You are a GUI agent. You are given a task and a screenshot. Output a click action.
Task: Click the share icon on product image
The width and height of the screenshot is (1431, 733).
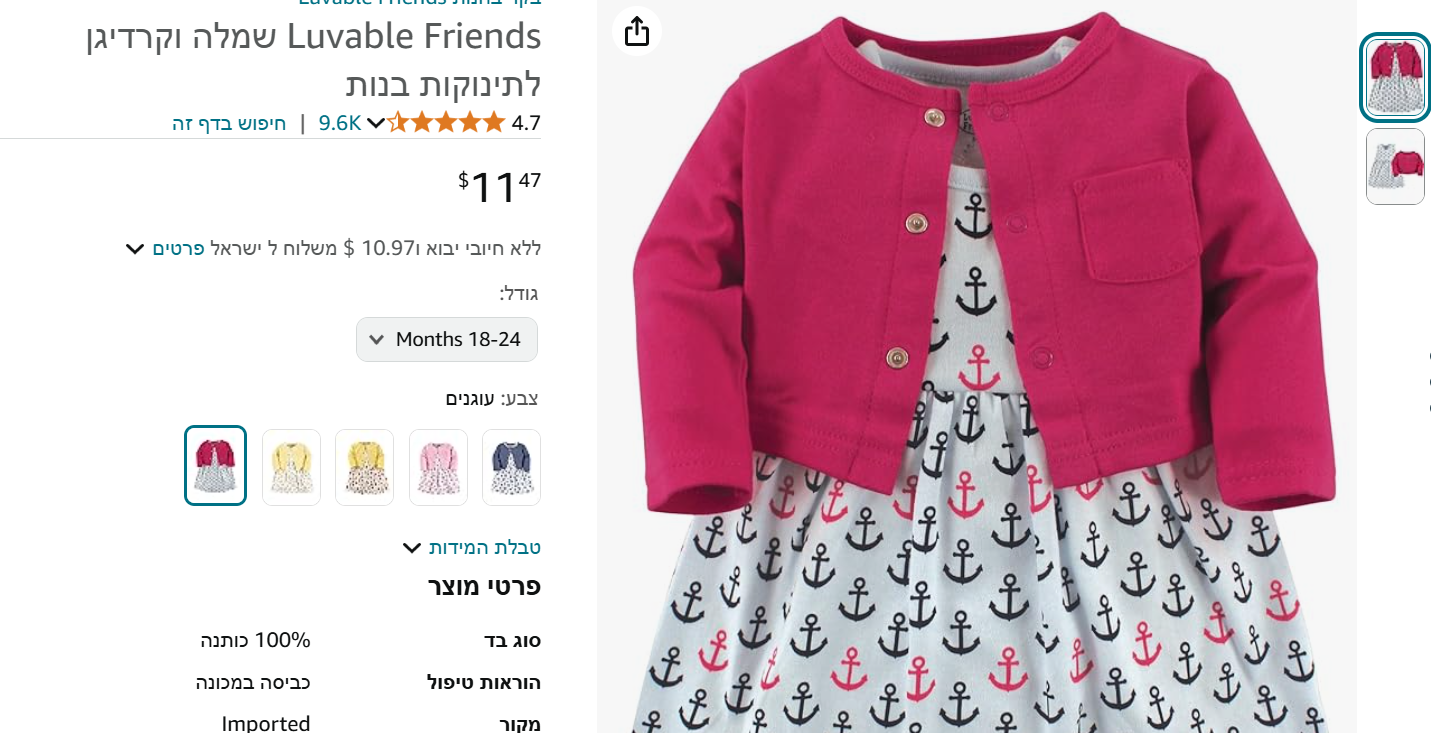pyautogui.click(x=637, y=31)
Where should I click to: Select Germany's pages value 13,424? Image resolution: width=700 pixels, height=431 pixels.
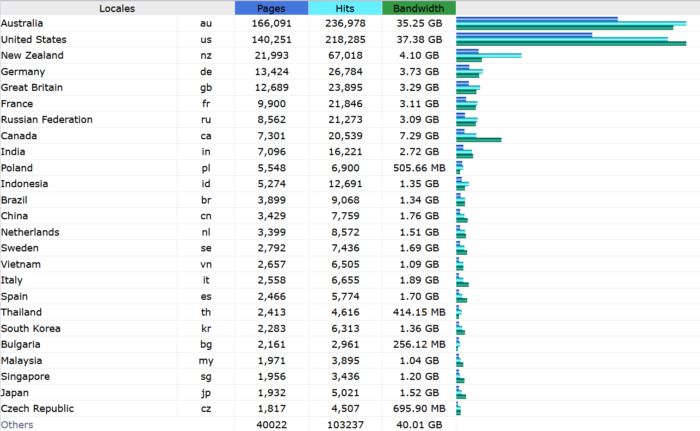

------------

• [PROBLEM TO SOLVE] Copy the entries above faithfully and omit every image.

• [WRITTEN RESPONSE]
You are a GUI agent. You are given a task and a screenshot. Output a click action.
Task: Click the share icon on product image
The width and height of the screenshot is (1431, 733).
pyautogui.click(x=637, y=31)
Where should I click to: Select Germany's pages value 13,424? Image resolution: width=700 pixels, height=431 pixels.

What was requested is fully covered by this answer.